In Charleston, where Strom was later to lead the Dixiecrats, Methuselah and his
remaining family were sold to Thurmond's great grandfather, Beauregard.
Methuselah was castrated at a tender age for his own good. Steers get into less
mischief than bulls.
Beauregard's son, Braxton, soon took a fancy to Methuselah's sister and she
provided him with a son. Methuselah was rather sorry to see his nephew sold,
some years later, during a financial panic.
When the Civil War broke out Methuselah lost track of his sister when she too
was sold. No doubt, Methuselah would have been proud to learn that his
nephew fought for the North. It was too bad that this nephew was murdered by
Nathan Bedford Forrest's troops at the Massacre of Fort Pillow. The ex-slave
trader, Forrest, had a policy of not taking black soldiers prisoner.
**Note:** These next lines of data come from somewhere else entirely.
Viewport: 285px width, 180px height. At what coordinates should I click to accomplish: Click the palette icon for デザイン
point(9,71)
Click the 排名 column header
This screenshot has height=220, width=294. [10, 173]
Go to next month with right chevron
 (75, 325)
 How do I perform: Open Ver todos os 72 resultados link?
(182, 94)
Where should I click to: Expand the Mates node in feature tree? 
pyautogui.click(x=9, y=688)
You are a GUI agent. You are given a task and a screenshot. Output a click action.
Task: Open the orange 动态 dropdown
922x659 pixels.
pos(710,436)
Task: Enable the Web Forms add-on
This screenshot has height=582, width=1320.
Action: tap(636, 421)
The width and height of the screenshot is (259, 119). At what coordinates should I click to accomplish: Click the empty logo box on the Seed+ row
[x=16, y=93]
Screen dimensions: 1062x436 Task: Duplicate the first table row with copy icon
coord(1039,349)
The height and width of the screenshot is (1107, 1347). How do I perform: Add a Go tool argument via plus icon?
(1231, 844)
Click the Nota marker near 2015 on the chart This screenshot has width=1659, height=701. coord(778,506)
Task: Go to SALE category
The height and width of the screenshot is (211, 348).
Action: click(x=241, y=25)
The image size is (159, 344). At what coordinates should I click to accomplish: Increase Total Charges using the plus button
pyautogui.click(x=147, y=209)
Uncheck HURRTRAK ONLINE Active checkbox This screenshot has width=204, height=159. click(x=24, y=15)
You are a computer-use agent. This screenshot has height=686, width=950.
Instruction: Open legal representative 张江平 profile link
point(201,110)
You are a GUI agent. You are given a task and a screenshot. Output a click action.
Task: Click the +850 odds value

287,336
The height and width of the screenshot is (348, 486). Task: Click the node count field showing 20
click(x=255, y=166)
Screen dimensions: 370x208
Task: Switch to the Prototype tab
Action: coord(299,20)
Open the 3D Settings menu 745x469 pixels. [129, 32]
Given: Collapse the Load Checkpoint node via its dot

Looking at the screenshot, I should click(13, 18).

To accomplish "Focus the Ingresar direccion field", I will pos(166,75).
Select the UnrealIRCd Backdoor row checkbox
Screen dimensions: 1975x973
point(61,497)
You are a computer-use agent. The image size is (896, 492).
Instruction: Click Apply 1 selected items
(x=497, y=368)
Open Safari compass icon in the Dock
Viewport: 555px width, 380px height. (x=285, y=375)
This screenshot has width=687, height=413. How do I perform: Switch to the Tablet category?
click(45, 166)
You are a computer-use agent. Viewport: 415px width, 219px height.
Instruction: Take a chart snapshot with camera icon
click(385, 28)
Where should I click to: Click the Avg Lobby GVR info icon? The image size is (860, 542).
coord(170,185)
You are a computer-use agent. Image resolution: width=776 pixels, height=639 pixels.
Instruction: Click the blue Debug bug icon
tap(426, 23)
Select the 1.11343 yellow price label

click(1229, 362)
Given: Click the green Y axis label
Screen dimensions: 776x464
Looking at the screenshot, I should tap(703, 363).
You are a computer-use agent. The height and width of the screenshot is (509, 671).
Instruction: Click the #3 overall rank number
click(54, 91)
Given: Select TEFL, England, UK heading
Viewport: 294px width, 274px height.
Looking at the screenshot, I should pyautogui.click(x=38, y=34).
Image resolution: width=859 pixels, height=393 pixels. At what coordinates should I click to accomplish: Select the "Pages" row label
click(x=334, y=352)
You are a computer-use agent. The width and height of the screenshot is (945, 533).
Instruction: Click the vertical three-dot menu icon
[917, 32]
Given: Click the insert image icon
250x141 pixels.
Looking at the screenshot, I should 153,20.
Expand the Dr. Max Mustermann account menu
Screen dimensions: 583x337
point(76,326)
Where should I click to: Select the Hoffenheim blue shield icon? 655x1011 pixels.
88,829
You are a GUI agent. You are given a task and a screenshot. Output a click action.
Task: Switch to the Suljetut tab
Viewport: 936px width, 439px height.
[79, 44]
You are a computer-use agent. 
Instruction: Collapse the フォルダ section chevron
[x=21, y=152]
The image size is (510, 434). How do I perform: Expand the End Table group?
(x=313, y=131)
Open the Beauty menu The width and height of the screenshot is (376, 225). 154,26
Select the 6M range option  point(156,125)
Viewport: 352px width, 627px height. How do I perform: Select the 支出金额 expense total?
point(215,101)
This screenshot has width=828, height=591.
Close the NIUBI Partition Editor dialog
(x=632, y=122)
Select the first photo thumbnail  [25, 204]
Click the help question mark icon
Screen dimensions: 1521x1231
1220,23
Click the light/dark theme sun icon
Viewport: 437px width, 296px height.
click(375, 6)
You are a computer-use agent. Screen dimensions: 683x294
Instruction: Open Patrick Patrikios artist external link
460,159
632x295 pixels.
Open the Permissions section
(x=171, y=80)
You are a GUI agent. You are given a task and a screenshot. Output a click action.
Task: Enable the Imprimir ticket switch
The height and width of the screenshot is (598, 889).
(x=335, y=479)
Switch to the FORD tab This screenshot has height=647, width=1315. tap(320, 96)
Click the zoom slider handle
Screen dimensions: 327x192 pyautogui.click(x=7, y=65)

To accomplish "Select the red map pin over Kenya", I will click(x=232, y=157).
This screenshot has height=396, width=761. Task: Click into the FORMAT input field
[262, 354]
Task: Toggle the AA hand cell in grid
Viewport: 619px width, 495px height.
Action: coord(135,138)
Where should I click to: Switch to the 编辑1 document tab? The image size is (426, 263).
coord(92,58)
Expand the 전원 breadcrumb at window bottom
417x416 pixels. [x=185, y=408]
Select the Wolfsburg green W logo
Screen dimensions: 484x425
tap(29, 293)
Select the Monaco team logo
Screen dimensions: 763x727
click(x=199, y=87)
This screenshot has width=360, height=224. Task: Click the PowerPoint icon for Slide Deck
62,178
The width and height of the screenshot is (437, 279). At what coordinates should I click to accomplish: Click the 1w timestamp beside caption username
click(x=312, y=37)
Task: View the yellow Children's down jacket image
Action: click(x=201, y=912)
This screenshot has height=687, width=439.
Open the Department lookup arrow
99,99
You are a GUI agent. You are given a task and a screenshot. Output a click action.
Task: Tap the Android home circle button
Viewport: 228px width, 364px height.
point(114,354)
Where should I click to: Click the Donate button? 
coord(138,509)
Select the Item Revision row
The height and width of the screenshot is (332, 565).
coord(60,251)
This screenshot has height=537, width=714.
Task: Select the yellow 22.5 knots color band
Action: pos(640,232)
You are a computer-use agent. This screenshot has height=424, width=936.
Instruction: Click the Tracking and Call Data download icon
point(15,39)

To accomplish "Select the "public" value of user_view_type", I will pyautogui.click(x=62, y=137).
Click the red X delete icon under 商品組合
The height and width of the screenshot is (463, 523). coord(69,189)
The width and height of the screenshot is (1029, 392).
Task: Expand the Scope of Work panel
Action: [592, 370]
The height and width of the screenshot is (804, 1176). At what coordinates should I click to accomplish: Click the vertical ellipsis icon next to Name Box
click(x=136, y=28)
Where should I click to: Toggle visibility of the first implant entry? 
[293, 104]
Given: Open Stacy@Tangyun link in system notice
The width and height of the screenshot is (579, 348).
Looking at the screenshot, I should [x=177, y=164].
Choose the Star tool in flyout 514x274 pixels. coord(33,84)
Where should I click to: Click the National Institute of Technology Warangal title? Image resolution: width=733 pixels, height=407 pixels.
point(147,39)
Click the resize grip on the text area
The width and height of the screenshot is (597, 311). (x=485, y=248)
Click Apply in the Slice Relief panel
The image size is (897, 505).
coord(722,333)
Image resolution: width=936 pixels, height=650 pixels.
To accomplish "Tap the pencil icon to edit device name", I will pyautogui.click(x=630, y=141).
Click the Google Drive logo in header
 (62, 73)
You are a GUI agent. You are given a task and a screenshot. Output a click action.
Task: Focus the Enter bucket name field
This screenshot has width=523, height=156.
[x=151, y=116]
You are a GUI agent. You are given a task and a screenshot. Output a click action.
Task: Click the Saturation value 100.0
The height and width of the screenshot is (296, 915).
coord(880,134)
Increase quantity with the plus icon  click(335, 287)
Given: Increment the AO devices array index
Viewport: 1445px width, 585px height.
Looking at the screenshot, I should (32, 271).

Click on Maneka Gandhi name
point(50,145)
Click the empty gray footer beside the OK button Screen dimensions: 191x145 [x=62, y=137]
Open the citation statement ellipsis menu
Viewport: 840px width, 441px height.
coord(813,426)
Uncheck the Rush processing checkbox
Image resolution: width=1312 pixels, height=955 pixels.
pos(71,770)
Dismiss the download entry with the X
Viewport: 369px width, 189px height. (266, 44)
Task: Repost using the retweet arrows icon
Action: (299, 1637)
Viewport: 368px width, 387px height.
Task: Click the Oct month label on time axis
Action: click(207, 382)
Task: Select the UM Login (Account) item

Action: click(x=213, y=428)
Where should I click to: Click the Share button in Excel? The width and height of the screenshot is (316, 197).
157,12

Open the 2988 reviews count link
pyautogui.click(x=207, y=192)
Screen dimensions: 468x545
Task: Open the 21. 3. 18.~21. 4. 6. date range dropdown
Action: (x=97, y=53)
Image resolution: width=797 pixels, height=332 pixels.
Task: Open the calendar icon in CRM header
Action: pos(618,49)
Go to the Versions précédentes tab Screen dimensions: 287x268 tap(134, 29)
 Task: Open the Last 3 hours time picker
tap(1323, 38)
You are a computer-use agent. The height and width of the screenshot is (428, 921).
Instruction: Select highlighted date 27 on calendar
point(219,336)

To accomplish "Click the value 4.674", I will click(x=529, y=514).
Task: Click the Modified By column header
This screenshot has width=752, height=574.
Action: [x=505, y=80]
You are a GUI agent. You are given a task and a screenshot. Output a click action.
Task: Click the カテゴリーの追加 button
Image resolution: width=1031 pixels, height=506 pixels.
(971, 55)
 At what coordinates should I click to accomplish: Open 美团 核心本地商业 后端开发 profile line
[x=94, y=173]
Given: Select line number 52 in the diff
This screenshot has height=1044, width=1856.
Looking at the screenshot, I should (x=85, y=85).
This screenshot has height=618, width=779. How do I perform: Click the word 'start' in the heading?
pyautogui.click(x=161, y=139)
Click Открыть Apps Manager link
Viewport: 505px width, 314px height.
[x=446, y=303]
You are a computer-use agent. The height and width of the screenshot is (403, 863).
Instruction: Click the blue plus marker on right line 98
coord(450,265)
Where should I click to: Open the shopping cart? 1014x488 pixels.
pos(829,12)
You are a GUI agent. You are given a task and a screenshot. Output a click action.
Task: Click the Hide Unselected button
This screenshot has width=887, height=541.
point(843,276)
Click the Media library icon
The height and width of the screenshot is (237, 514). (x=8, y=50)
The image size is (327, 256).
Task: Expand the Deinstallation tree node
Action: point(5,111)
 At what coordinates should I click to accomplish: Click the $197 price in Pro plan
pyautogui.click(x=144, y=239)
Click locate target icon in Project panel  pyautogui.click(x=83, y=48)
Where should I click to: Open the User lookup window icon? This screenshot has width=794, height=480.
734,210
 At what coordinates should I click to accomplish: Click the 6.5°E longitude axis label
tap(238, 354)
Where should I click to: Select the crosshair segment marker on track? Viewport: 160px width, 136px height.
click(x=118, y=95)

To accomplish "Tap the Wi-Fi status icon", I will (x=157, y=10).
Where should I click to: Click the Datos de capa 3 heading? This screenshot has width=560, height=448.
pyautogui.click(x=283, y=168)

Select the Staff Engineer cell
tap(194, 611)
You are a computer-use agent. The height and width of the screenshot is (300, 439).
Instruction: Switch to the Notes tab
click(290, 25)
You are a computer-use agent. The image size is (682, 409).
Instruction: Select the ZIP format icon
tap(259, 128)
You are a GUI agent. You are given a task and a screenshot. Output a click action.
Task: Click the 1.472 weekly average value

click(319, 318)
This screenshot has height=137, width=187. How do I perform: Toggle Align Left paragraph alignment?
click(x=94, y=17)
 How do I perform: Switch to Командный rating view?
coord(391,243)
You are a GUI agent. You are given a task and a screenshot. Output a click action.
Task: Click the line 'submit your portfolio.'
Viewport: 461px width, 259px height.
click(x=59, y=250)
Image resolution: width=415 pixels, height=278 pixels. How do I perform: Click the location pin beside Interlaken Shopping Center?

Although Methuselah would never learn of them he did have three other nephews
born to his sister from a mate of her own choosing. One died of malnutrition
shortly before the siege of Columbia, SC where Braxton Thurmond, was a member of
the secession legislature.
The second nephew survived into his forties and started a successful general
store in Spartanburg. Unfortunately, his success came at the expense of a white
store owner who had grown used to charging black customers dear for his
merchandise. The competition came to an abrupt end when the nephew was accused
of attempting to rape the white store owner's daughter. His subsequent lynching
saved South Carolina the expense of a trial.
The last nephew threw caution to the wind and moved to New York where, years
later, his own son volunteered to fight in the American Expeditionary Force in
France. However, Strom's father, Jeff Davis Thurmond, along with other southern
officers made it clear to General Pershing that black soldiers were no more
acceptable to them than they had been to Nathan Forrest during the Civil War.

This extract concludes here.